> **To do**:
All of the data must be retyped exactly, with nothing left out.

> **Records for this task**:
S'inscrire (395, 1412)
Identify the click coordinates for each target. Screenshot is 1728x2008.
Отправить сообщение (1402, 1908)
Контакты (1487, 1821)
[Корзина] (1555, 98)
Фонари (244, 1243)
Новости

> **Task result**:
S'inscrire (395, 1412)
Identify the click coordinates for each target. Screenshot is 1728x2008.
Отправить сообщение (1402, 1908)
Контакты (1487, 1821)
[Корзина] (1555, 98)
Фонари (244, 1243)
Новости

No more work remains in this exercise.